3. Laparoskopi : Laparoskopi bermanfaat pada wanita yang tidak berhasil dalam
uji coba terapeutik.
II.7 Pengobatan
14
Setelah menegakkan diagnosa dan setelah menyingkirkan berbagai
kemungkinan kelainan organ, teryata tidak ditemukan penyakit lainnya, maka
langkah selanjutnya adalah melakukan prinsip-prinsip pengobatan sebagai berikut:
1. Menghentikan perdarahan.
2. Memperbaiki keadaan umum
3. Pengaturan siklus haid
Langkah-langkah upaya menghentikan perdarahan adalah sebagai berikut:
Kuret (curettage).
O b a t (medikamentosa)
1. Golongan estrogen.
Estrogen dosis tinggi supaya kadarnya dalam darah meningkat dan perdarahan
berhenti. Dapat diberikan secara intramusculus dipropionas estradiol 2,5 mg
atau benzoas estradiol 1,5 mg atau valeras estradiol 20 mg. keberatan terapi ini
adalah setelah suntikan dihentikan, perdarahan timbul lagi.1
2. Golongan progesteron
Pertimbangan di sini ialah bahwa sebagian besar perdarahan fungsional bersifat
anovulatoar, sehingga pemberian obat progesteron mengimbangi pengaruh
estrogen terhadap endometrium. Dapat diberikan kaproas hidroksi-progesteron
125 mg secara intramuskulus, atau dapat diberikan per os sehari norethindrone
15 mg atau asetas medroksi-progesteron (Provera) 10 mg, yang dapat diulangi.

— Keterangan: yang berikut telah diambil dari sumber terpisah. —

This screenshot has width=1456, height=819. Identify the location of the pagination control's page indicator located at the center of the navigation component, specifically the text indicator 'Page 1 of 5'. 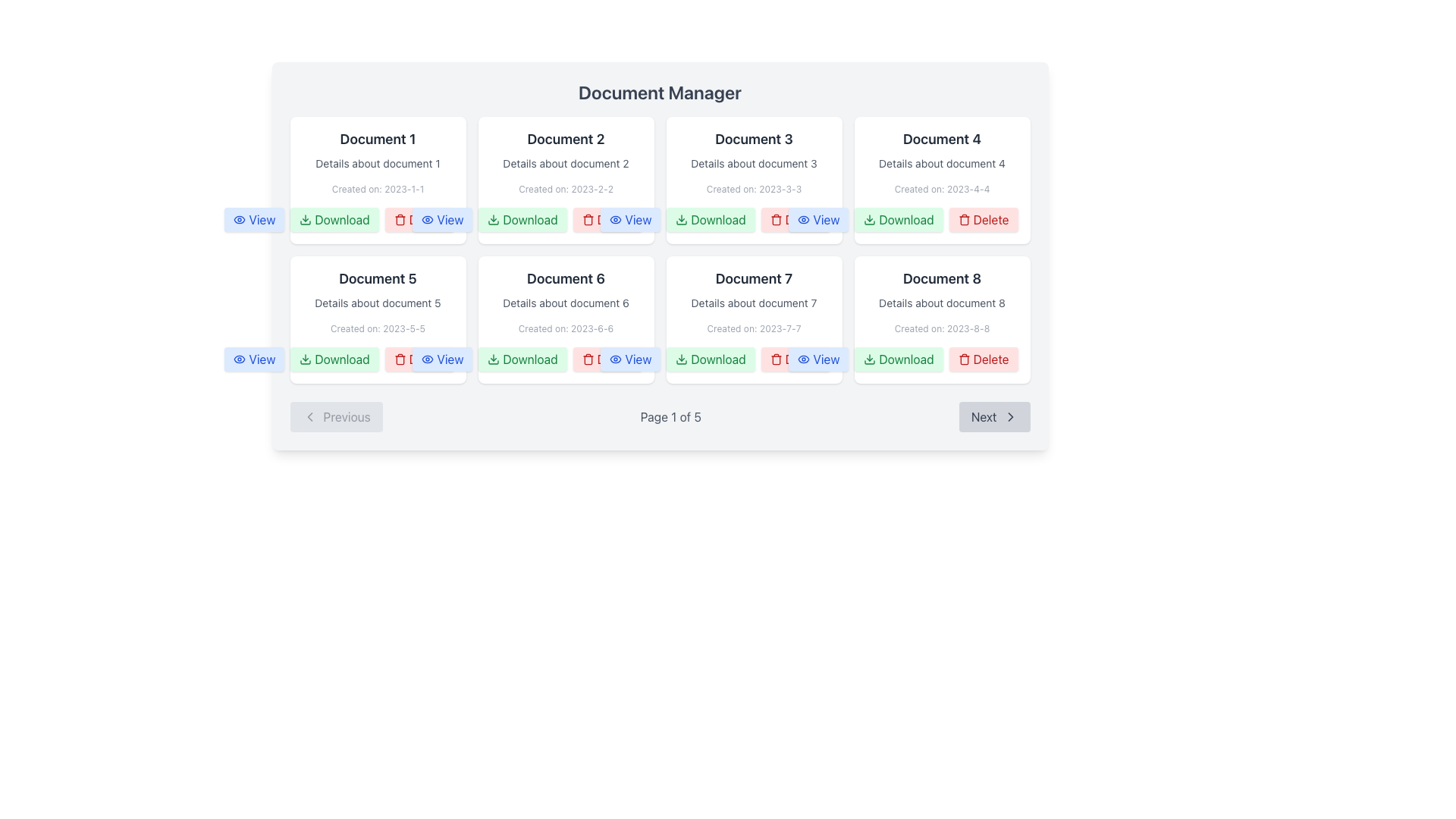
(660, 417).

Terapi ini berguna pada wanita dalam masa pubertas.1
3. Dapat pula diberikan terapi kombinasi estrogen-progesteron, untuk keperluan
ini pil-pil kontrasepsi dapat digunakan. Terapi ini dapat dilakukan mulai hari
ke-5 perdarahan terus untuk 21 jari. Dapat pula diberikan progesterone untuk 7
hari, mulai hari ke-21 siklus haid.1
Setelah perdarahan berhenti, langkah selanjutnya adalah pengobatan untuk
mengatur siklus menstruasi, misalnya dengan pemberian: Golongan progesteron:
2×1 tablet diminum selama 10 hari. Minum obat dimulai pada hari ke 14-15
menstruasi.
Sebagai tindakan yang terakhir pada wanita dengan perdarahan uterus
disfungsional terus-menerus (walaupun sudah dilakukan kerokan beberapa kali,
dan yang sudah mempunyai anak cukup) ialah histerektomi.